Il Libro Della Giungla - La Recensione

De "Il Libro Della Giungla" versione live-action, onestamente, se n'era sentito parlare ben poco. A confronto con le altre operazioni analoghe, compiute dalla Disney e annunciate con larghissimo anticipo ed enormi aspettative, quella diretta da Jon Favreau, potremmo dire, essere stata l'unica ad aver mantenuto un profilo basso, se non bassissimo. E il che di solito è sinonimo di preoccupazione.
Ma, evidentemente, era la Disney stessa a volerci andare coi piedi di piombo stavolta, ad essere stanca di strafare promettendo la luna e le stelle e poi consegnando la sabbia, era arrivato il turno di parlare poco e lavorare tanto, di aumentare gli sforzi e ridurre gli squilibri.

Perché, per dirla alla Baloo, ciò che la Disney aveva perso di vista, nel suo progetto di trasformazione da classici d'animazione a live-action, era lo stretto indispensabile, ovvero ciò che non deve assolutamente mancare in una pellicola d'intrattenimento per soddisfare un pubblico trasversale e, nel caso specifico, legato sentimentalmente al prodotto originale. Per dimenticare i malanni, dunque, serviva la cautela di uno sceneggiatore come Justin Marks che, sveglio, ricostruisce la spina dorsale della storia a lui commissionata così come ce la ricordavamo, rispettandola all'incirca integralmente e collocandoci delle lievissime sfumature che non ne cambiano i connotati, ma allo stesso tempo permettono dei margini di manovra ulteriori e dei raggi d'azione più vasti. A questo punto è sufficiente anche un regista esperto e non in vena di sublimazioni come Favreau per portare a termine il lavoro, uno che di sicuro non si accontenta del minimo, ma sa perfettamente quanto è facile raggiungere il massimo del risultato senza abbandonarsi a sforzi inutili e il più delle volte privi di gradimento. Da competente in materia, il ghiribizzo più distintivo che si concede è quello di seguire Mowgli nelle sue corse e nelle rampicate estreme con inquadrature strette e in soggettiva, evitando comunque di esagerare, e tenendo a mente la priorità numero uno riguardante l'avventura e il ritmo incessante da non dissipare.

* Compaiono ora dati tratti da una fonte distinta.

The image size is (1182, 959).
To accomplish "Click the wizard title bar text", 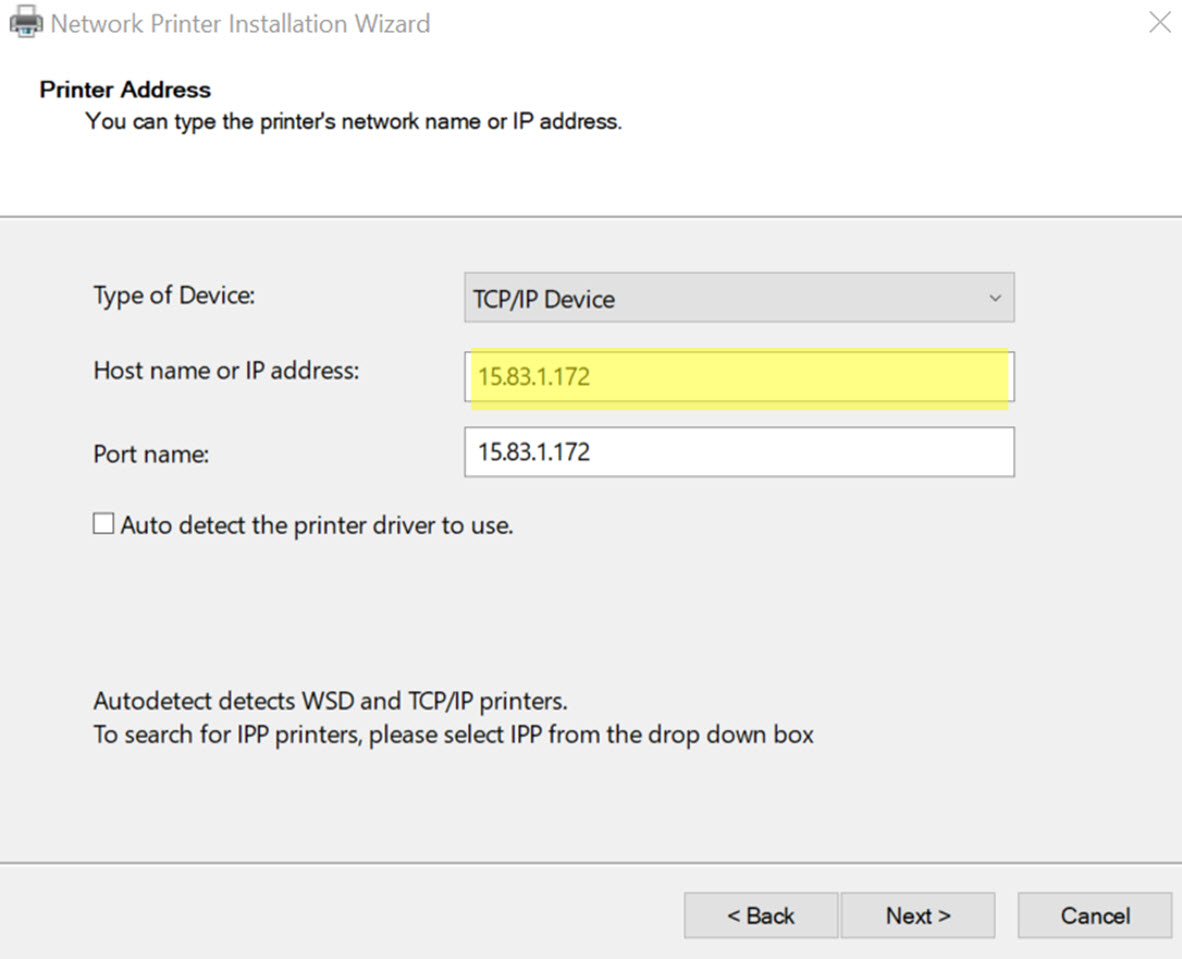I will 237,23.
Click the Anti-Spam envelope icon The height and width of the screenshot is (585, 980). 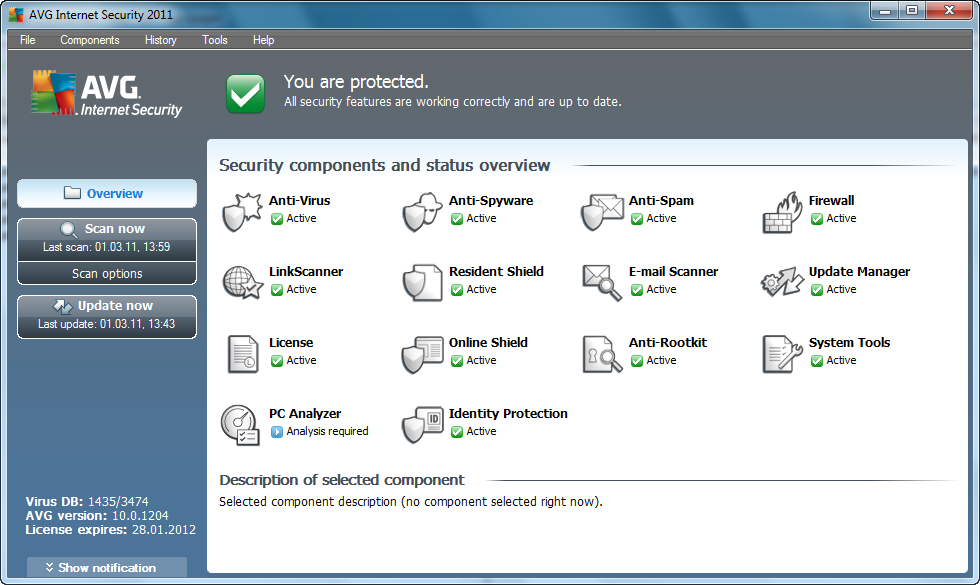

Non a caso in questa versione de "Il Libro Della Giungla" si va sempre a mille all'ora, i fronzoli restano fuori e la trama continua a montare, costantemente, senza sosta. Una politica in cui si cerca di andare dritti al sodo, ignorando il superfluo di qualsiasi sottotrama e permettendo ai protagonisti di descriversi, non attraverso parentesi particolari o flashback, ma usufruendo delle sembianze, le azioni e il pensiero loro assegnato. Per cui a un villain come Shere Khan serve un inquadratura per stimolare immediatamente paura e terrore, così come al pigro Baloo una battuta per proclamarsi furbo e simpatico, mentre Baghera, responsabile e saggio, oltre a fungere da narratore rigido, assume la veste di pedagogo di un Mowgli confuso ed ingenuo.
Una sorta di controtendenza, quindi, se andiamo ad effettuare un confronto con i passati "Maleficent" e "Cenerentola", due pellicole in cui vigevano regole assai meno conservatrici e prudenti, veniva esaltata la forma estetica (qui abbreviata invece all'essenziale) ed introdotta quell'aura di modernizzazione con la quale però si raggiungevano dei risultati decisamente privi di senso e di gradevolezza.

L'esatto contrario di ciò che ha conquistato Favreu, insomma, che con un prodotto onesto e tarato per svolgere nient'altro che il suo dovere si porta a casa la targhetta che lo consacra primo regista ad aver azzeccato un live-action Disney tratto dai classici. Un premio non da poco, se consideriamo i fallimenti dei nomi che lo hanno preceduto e la dose di speranza insignificante che avevamo cominciato a coltivare per questo filone.